Passengers were also given food, Nutt said, and some of the bathrooms are working. But the ship is dirty, Nutt said his wife told him.
"There's water and feces all over the floor," Nutt relayed. "It's not the best conditions. You would think Carnival would have something in place to get these people off the ship."
Passengers also are getting sick and throwing up, he said, adding that his wife told him: "The whole boat stinks extremely bad."
Melinda Ramos, meanwhile, said her father was laughing when she briefly spoke to him Sunday.
"He might be completely joking, but he said they're sleeping in tents outside," the 19-year-old daughter of Mary and Matt Ramos told The Houston Chronicle.
A similar situation occurred on a Carnival cruise ship in November 2010. That vessel was also stranded for three days with 4,500 people aboard after a fire in the engine room. When the passengers disembarked in San Diego they described a nightmarish three days in the Pacific with limited food, power and bathroom access.
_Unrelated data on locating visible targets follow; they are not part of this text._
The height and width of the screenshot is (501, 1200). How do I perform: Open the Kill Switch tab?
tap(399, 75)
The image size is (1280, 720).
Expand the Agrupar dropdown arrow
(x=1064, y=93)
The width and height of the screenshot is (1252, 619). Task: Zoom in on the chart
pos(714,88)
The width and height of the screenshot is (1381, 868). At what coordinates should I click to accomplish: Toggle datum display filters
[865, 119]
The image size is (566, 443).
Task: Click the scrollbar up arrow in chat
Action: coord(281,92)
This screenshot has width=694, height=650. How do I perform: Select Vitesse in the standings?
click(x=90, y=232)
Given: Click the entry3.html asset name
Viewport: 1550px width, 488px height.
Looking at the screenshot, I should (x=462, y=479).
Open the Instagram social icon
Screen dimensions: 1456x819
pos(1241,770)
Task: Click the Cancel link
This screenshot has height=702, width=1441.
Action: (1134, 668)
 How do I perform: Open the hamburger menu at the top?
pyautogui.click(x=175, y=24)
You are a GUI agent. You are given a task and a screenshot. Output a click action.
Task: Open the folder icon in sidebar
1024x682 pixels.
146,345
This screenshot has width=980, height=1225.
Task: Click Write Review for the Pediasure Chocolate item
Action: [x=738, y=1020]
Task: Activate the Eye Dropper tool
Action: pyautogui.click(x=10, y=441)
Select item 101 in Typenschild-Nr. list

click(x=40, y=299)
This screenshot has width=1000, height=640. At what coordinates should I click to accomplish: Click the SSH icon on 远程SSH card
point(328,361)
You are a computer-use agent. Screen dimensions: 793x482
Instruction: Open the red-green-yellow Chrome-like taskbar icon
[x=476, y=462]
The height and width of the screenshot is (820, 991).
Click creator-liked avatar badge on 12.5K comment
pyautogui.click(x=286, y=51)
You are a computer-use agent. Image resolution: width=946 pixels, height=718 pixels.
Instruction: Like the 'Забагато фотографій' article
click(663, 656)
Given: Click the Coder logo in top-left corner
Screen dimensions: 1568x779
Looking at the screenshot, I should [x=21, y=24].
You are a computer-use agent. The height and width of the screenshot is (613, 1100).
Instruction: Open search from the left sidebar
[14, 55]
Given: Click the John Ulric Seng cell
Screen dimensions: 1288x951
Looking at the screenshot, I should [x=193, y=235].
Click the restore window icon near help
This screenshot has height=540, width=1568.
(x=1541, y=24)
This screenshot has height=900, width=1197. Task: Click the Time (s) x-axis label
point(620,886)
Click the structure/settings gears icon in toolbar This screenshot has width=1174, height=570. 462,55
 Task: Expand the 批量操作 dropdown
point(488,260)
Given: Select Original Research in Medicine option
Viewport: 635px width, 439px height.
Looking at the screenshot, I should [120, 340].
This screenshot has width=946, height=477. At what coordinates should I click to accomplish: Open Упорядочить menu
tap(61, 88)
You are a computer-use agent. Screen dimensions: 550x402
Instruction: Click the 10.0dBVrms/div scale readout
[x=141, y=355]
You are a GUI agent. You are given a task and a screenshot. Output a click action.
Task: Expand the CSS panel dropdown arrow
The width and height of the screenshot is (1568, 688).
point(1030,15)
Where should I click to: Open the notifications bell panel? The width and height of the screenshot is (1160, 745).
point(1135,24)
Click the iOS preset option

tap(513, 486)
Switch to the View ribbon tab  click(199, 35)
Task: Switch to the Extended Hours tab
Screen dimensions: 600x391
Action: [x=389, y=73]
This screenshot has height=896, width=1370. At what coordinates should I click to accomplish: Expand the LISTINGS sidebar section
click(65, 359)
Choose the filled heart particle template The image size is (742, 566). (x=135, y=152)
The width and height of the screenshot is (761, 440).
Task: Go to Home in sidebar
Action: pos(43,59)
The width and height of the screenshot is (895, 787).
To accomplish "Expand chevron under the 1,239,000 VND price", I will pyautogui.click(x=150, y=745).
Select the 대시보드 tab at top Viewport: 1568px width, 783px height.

Carnival said in a statement that it had cancelled the Triumph's next two voyages scheduled to depart Monday and Saturday. Passengers aboard the stranded ship will also receive a full refund, the statement said.
In the past, Carnival had compounded its public relations problems by only offering 20-percent discounts on the next cruise to stranded passengers, but it apparently learned its lesson this time, CBS News travel editor Peter Greenberg told "CBS This Morning."
However, even with a full refund, Carnival faces a problem when the 3,100 passengers reach southern Alabama, which was not their original destination. Getting those thousands of people home via an airport with only regional jets is likely to cause another slew of problems.